[WHAT TO WORK ON]:
Through the last line of the material below, starting at the line with "Select the Simplified Ribbon option", return every line exactly and only those.

------------------------------------

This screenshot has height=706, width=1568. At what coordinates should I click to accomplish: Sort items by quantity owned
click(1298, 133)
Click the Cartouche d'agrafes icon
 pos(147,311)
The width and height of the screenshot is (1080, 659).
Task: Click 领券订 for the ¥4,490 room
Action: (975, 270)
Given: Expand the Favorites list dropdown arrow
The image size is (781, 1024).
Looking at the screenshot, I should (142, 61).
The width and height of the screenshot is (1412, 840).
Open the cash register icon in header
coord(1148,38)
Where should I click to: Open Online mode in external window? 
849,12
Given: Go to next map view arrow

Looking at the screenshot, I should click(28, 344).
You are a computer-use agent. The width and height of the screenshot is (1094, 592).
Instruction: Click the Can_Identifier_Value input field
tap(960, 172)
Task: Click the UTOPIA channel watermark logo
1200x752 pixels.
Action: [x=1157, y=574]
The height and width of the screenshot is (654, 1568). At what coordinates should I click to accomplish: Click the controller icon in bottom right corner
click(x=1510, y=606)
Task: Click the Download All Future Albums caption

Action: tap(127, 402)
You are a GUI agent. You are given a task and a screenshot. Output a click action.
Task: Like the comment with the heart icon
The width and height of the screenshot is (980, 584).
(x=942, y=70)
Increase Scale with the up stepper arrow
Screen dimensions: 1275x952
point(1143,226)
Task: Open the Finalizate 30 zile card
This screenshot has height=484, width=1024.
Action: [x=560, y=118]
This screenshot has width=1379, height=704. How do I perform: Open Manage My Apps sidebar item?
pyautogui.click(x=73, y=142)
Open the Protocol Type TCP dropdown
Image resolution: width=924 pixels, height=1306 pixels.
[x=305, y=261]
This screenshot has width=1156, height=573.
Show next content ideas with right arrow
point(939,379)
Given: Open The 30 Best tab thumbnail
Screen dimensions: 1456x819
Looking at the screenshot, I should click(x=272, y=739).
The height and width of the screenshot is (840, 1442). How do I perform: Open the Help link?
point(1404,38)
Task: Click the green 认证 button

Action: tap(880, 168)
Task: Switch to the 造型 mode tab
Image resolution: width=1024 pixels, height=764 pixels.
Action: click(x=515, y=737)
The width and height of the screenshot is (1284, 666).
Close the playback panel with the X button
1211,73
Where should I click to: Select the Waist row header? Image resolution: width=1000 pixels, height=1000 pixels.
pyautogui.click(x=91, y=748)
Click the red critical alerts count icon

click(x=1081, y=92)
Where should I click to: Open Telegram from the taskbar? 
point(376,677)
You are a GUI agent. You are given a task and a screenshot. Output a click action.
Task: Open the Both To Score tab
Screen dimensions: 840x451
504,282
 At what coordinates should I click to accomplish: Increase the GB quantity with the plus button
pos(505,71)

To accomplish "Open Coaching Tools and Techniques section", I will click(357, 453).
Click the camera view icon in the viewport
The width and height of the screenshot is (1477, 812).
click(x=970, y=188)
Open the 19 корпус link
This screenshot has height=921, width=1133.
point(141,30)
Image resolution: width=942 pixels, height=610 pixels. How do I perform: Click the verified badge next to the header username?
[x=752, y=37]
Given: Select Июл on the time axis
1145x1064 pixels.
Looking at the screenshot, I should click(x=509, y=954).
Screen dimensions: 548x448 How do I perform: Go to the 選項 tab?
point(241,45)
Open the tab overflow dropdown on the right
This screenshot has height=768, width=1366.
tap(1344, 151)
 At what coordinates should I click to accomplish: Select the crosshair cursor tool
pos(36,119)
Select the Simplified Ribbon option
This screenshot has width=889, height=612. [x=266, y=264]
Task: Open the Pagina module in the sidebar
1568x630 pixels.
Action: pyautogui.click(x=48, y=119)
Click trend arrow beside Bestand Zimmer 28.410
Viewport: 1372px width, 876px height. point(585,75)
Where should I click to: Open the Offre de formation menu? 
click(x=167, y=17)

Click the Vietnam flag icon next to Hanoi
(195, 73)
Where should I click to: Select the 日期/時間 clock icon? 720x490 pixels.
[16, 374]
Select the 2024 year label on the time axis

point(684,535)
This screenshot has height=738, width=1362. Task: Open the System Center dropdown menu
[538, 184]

------------------------------------

[RESPONSE TO THE EXERCISE]:
Select the Simplified Ribbon option
This screenshot has width=889, height=612. [x=266, y=264]
Task: Open the Pagina module in the sidebar
1568x630 pixels.
Action: pyautogui.click(x=48, y=119)
Click trend arrow beside Bestand Zimmer 28.410
Viewport: 1372px width, 876px height. point(585,75)
Where should I click to: Open the Offre de formation menu? 
click(x=167, y=17)

Click the Vietnam flag icon next to Hanoi
(195, 73)
Where should I click to: Select the 日期/時間 clock icon? 720x490 pixels.
[16, 374]
Select the 2024 year label on the time axis

point(684,535)
This screenshot has height=738, width=1362. Task: Open the System Center dropdown menu
[538, 184]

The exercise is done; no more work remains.